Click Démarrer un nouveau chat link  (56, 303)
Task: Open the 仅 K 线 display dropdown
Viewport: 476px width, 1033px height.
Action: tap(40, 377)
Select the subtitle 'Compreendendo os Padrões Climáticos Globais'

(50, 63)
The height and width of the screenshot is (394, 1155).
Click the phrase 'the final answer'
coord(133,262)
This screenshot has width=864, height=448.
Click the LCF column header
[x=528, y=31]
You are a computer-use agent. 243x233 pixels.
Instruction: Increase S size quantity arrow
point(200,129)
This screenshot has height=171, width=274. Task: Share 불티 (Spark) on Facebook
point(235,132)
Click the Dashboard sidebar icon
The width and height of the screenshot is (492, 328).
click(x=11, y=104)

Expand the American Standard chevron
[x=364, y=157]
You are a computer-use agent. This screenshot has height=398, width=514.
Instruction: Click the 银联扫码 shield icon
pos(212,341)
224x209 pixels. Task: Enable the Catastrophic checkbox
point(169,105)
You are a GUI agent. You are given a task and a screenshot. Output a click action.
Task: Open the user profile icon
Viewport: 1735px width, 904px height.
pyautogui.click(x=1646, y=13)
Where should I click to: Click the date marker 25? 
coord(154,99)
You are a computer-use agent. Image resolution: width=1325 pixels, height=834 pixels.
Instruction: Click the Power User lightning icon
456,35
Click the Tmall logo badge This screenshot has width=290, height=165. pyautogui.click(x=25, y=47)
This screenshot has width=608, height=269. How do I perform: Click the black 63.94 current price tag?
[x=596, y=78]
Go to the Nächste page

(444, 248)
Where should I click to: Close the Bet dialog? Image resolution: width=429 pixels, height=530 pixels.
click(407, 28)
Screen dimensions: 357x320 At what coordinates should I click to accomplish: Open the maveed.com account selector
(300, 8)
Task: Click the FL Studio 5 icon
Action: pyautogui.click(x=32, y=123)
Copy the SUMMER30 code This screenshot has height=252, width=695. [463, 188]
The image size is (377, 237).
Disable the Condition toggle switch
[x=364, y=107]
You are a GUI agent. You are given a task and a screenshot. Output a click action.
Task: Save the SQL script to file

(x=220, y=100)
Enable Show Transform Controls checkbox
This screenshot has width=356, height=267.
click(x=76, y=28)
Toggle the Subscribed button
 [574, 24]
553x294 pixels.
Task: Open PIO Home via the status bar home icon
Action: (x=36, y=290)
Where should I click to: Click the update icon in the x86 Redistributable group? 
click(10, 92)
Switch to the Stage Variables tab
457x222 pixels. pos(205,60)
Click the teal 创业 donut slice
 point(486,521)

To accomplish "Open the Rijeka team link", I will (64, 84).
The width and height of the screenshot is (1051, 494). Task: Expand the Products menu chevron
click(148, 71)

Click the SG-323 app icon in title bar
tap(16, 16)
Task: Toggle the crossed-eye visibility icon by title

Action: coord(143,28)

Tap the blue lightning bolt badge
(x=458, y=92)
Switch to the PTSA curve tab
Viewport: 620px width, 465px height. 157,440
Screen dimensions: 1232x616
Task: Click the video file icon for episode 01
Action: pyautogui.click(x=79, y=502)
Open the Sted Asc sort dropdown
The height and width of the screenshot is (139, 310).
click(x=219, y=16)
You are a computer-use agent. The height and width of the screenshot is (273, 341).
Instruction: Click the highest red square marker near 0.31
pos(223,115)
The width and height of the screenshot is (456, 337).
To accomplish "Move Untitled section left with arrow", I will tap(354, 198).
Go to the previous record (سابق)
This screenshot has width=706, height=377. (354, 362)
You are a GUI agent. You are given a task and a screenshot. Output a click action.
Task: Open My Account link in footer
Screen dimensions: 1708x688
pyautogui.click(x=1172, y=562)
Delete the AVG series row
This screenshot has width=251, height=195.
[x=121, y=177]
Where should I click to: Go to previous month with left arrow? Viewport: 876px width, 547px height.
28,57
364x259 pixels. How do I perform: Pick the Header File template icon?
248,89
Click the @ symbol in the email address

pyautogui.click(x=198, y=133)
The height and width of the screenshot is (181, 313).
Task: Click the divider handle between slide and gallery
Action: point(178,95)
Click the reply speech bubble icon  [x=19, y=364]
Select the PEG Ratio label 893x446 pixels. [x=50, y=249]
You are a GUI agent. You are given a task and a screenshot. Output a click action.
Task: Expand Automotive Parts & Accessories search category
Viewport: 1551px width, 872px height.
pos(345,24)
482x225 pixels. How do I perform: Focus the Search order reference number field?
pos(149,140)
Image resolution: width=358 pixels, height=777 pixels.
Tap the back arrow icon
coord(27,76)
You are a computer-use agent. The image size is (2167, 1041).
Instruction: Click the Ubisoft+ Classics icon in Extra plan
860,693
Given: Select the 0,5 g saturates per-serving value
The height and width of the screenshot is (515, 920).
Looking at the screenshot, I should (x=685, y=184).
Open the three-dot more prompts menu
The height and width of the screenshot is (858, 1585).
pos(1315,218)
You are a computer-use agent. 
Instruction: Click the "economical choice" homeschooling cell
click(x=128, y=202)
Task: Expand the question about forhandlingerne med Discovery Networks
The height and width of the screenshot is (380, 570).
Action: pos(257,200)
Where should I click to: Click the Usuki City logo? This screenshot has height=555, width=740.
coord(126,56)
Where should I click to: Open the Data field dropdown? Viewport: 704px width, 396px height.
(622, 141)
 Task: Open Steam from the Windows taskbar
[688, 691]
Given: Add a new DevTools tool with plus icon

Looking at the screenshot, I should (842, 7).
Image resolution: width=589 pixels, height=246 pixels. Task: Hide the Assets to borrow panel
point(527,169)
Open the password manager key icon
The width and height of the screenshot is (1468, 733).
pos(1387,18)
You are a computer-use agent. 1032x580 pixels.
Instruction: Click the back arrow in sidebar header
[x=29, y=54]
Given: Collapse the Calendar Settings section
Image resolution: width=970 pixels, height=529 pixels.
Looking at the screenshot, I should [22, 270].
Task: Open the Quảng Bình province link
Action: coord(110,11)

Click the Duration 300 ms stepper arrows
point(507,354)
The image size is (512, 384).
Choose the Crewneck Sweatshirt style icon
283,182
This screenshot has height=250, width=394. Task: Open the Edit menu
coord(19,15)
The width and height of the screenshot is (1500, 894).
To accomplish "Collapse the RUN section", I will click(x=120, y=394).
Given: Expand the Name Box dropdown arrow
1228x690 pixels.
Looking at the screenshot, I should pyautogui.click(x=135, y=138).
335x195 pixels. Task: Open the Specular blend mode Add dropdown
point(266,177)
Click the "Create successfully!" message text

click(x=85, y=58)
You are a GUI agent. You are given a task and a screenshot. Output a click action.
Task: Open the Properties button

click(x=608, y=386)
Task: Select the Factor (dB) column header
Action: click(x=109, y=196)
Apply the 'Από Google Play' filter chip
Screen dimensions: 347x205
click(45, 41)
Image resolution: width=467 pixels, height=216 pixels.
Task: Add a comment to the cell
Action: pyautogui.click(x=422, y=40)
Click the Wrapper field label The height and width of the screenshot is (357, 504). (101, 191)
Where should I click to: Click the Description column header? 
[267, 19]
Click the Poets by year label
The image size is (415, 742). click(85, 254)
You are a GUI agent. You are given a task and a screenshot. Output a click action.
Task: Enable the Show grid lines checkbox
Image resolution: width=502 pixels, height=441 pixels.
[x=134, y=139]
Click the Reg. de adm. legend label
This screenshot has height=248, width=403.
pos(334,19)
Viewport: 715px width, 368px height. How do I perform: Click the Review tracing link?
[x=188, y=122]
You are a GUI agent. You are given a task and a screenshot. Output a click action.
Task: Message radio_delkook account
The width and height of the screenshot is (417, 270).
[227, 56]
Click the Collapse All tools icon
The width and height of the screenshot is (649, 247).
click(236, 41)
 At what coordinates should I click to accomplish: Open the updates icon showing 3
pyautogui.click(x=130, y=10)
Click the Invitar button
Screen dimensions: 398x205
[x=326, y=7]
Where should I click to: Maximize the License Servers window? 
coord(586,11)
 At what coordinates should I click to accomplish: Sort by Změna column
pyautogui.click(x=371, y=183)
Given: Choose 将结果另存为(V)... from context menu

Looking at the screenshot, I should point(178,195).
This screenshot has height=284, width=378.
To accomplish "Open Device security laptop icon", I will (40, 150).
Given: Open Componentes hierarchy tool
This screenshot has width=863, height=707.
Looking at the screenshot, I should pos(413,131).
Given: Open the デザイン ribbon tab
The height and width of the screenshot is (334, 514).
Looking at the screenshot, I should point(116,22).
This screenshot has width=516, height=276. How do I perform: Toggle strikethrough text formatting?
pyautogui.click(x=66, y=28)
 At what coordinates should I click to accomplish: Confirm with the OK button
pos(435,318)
....
*TASK DETAILS:* Wherever the string "section" occurs in the entries, copy that whole line.

*THE ANSWER:*
To accomplish "Move Untitled section left with arrow", I will tap(354, 198).
Given: Collapse the Calendar Settings section
To accomplish "Collapse the RUN section", I will click(x=120, y=394).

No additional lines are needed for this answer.